**Work to complete:**
[A] Name every future state that the passage on slavery and the Constitution, below, says lay wholly or partly within the Northwest Territory.
[B] For each statement, say whether the passage on slavery and the Constitution, below, agrees with it, and quote the words that decide it: (i) The Northwest Ordinance banned indentured servitude in the Northwest Territory. (ii) The Constitution of the United States gave slavery formal protection. (iii) The Confederate States of America adopted a constitution that explicitly protected slavery.

*** Exercise text Section Begins ***

Even before the Constitution was adopted, the Congress sitting under the Articles of Confederation had given evidence of anti-slavery sentiment. The Northwest Ordinance, passed in 1787, banned slavery (but not indentured servitude) in the Northwest Territory, which encompassed all or part of the future states of Ohio, Indiana, Illinois, Michigan, Wisconsin and Minnesota.
So Weingarten got the history wrong. But she also committed a thought crime. For the one true thing in her tweet, that “the American Revolution was about leaving Britain,” contradicts the 1619 Project and all similar revisionist history, which holds as an article of faith that slavery was at the very core of the American founding, all other factors being secondary.
In line with this cockeyed notion, progressives denounce the men who framed the Constitution on the grounds that they did not abolish slavery and, indeed, drew up a scheme of government that gave slavery formal protection. The former complaint is fanciful, since any attempt by the Constitutional Convention to abolish slavery would have meant no federal union, a breakup of the United States and an independent slaveholding confederation appearing in 1790 instead of 1860—a terrible counterfactual to contemplate. The second complaint suffers from a lack of supporting evidence. Nowhere in the Constitution of the United States is slavery accorded formal status or protection. If such protection had existed, then presumably the leaders of the slave states would not have felt compelled to secede from the union in 1860. But they did feel compelled to secede, for they knew that nothing in the Constitution of the United States protected their “peculiar institution.” And when they set up the Confederate States of America, they gave it a constitution that explicitly protected slavery. That, to steal Weingarten’s phrase, is basic history.

*** Exercise text Section Ends ***
*** Information shown Section Begins ***

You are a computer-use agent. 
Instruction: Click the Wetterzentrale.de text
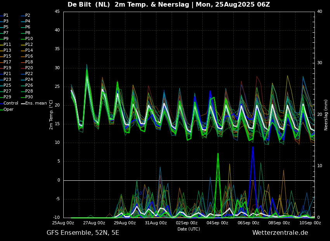pos(280,233)
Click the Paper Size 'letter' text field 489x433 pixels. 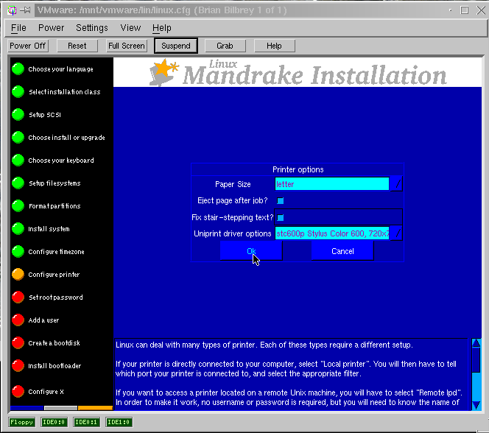click(x=331, y=184)
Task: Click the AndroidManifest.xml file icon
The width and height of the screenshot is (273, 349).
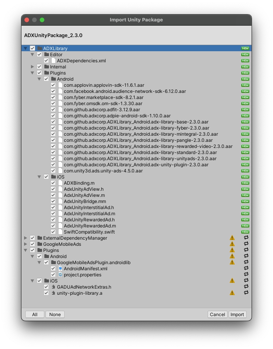Action: [60, 269]
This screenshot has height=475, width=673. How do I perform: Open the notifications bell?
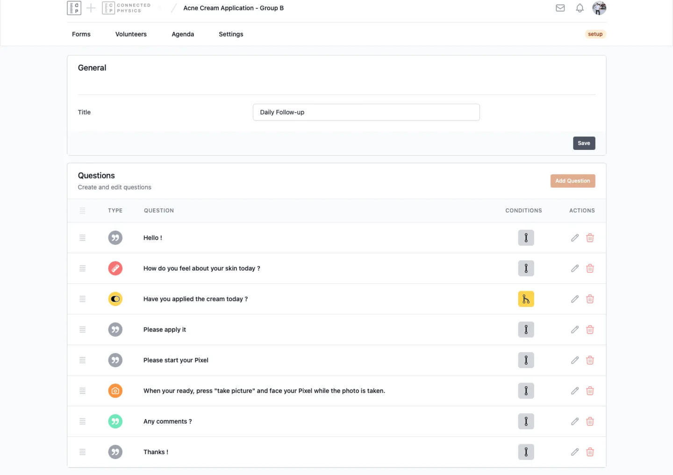click(580, 8)
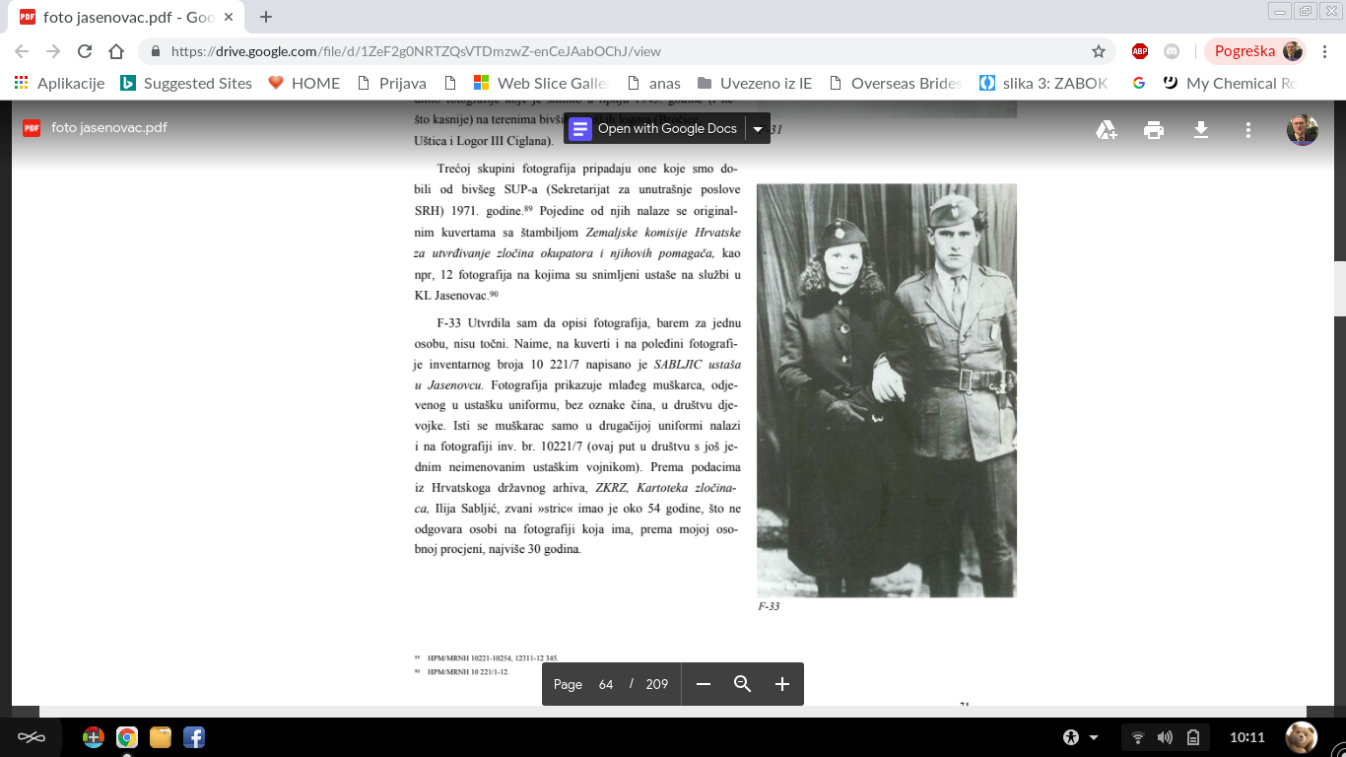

*** Information shown Section Ends ***

**Expected outputs:**
[A] Ohio, Indiana, Illinois, Michigan, Wisconsin, Minnesota

[B]
(i) No: "banned slavery (but not indentured servitude)"
(ii) No: "Nowhere in the Constitution of the United States is slavery accorded formal status or protection."
(iii) Yes: "they gave it a constitution that explicitly protected slavery"